Now, we would also like to see how we can save a new Excel file. How do we do this? The tutorial on the OpenPyXL website is unfortunately a bit secretive about all the details you need to know. Let's take a look at the code that they provide on the website.

In [14]:
## Code block 6: Saving Python data to an Excel file

import openpyxl

wb = openpyxl.Workbook()
wb.save('./Babynames_Test.xlsx')

A new Excel file has been created in the folder that this Worksheet is also in: `Babynames_Head.xlsx`. If you open it, you will see that it is completely empty. In most cases, you don't want to write a Python script that just creates an empty Excel file. We want some information in there.
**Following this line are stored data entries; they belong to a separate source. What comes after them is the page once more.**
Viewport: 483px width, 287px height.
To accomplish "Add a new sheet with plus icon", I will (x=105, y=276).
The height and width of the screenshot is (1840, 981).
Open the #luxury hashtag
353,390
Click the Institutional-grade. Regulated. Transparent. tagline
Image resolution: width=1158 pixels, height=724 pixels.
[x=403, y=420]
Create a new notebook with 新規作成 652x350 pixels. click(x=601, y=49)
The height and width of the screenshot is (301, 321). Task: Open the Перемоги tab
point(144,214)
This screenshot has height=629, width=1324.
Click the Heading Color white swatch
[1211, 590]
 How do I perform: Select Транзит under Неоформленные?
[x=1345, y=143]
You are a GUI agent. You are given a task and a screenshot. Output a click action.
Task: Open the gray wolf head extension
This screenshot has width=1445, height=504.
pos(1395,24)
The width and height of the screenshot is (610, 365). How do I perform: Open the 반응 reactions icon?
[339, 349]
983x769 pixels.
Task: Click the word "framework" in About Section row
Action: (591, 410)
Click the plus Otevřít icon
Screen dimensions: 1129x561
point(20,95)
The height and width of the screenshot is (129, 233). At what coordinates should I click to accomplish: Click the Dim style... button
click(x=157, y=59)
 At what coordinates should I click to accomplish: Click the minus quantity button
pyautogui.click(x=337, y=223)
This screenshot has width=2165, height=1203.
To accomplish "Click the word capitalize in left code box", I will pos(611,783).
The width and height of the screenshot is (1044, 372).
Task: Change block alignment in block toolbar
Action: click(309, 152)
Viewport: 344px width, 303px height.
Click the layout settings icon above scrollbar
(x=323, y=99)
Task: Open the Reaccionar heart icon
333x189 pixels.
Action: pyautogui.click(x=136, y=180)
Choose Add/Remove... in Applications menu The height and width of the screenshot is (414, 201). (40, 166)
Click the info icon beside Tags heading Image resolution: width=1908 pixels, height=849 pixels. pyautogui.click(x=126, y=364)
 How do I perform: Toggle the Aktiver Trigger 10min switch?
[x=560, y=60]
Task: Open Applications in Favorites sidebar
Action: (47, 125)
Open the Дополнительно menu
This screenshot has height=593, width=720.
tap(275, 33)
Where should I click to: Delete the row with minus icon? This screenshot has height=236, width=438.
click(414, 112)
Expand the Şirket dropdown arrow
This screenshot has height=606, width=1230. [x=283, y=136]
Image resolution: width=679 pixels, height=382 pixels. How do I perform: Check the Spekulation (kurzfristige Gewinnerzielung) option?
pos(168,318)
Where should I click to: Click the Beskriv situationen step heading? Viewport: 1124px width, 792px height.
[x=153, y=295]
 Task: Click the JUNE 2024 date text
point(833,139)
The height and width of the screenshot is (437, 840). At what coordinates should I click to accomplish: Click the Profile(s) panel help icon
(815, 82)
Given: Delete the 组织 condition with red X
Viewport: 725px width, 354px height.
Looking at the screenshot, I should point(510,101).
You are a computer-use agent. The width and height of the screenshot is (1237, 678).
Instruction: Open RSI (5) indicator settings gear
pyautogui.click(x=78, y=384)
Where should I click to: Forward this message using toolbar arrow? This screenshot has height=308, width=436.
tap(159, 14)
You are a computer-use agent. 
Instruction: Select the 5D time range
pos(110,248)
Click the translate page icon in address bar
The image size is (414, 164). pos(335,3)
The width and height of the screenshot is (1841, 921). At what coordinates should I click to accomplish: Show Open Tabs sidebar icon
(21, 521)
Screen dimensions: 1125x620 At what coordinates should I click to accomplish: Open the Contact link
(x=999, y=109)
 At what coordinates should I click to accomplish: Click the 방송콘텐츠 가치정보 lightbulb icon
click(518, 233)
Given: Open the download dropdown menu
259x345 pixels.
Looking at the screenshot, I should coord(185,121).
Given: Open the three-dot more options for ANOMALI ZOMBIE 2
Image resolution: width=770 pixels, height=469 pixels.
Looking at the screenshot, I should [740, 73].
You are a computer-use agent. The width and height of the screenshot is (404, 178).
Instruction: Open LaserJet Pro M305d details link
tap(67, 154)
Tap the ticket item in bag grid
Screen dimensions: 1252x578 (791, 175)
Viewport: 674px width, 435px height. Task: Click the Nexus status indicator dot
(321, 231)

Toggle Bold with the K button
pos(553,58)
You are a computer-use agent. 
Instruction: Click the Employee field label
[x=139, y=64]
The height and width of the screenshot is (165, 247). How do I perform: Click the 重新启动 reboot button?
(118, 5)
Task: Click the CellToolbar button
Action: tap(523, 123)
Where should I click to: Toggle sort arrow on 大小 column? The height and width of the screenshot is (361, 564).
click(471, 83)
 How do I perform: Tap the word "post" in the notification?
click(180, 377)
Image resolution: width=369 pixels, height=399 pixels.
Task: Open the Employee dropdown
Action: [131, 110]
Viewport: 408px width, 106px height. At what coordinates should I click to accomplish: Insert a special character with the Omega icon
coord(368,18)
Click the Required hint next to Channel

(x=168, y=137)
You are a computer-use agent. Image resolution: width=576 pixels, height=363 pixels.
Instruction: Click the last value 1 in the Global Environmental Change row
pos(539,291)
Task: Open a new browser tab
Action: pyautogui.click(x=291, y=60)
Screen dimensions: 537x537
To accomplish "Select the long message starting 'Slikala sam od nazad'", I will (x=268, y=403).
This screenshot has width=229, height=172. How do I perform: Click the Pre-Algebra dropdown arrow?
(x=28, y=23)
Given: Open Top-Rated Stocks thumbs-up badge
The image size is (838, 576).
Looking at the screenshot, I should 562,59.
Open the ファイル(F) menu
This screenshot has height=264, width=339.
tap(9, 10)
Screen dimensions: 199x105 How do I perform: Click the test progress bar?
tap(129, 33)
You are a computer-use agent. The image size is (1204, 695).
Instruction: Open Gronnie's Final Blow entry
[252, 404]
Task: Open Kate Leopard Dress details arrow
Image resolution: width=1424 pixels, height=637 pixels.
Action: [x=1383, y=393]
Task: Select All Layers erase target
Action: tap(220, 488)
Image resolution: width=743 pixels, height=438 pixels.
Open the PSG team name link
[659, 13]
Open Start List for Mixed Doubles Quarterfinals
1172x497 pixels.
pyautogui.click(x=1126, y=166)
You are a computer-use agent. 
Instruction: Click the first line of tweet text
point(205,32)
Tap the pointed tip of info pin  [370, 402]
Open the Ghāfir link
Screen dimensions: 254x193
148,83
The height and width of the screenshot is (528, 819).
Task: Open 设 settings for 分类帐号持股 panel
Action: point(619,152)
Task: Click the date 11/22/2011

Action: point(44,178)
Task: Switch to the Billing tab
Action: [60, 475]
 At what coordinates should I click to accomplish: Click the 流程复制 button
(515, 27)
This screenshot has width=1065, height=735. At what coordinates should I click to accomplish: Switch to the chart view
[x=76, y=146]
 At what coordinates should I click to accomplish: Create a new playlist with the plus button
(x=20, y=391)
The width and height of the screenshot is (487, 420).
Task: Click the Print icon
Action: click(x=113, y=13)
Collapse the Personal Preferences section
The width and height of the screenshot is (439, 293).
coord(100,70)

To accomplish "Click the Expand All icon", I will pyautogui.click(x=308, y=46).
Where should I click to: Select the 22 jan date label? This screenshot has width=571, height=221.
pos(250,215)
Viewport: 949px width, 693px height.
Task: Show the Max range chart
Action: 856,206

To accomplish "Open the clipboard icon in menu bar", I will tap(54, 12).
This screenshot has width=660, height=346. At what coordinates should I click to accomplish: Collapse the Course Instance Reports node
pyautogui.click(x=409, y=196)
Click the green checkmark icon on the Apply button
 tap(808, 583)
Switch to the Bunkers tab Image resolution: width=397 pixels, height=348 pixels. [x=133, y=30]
Luckily, the list-of-lists structure that we have used to read a Python file, can also be used to write such a file.

In [None]:
## Code block 7: Saving Python data to an Excel file (part 2)

import openpyxl

excellist = []

# First, let's add some rows to our excellist that we would want to save
excellist.append(['Goku', 'Best name ever'])
excellist.append(['Vegeta', 'Also a pretty good name'])
excellist.append(['Gohan', 'Sure, that name is also fine'])

#This is what our Excel will sort-of look like
print(excellist)

wb = openpyxl.Workbook()
ws = wb.active

# We iterate over each row in our excellist
for row in excellist:
    # And append them to our active worksheet
    ws.append(row)

# Now we save the new information
wb.save('./Babynames_New.xlsx')

A new Excel file has been created in the folder that this Worksheet is also in: `Babynames_New.xlsx`. If you open it, you will see that the lists we specified at the beginning of Code block 7 have been saved in Excel. By loading a worksheet (`ws = wb.active`) and appending lists to that variable (`ws.append(row)`), we now save information inside the Excel file when we use the `wb.save()` function.

## Exercises

**[Exercise 1]** Write a program that first takes an input, and then searches for names in the database of babynames that contain this input. It should ignore uppercase and should not give you any duplicate names. So if your input is 'chris', it should give you the following names:
- chris
- christa
- christen
- christian
- christiana
- etc.

Save all the names you found in an Excel file, with a name in each row of the dataset. See Worksheet_5_Exercise_1.png for what this should look like when you use 'chris' as input.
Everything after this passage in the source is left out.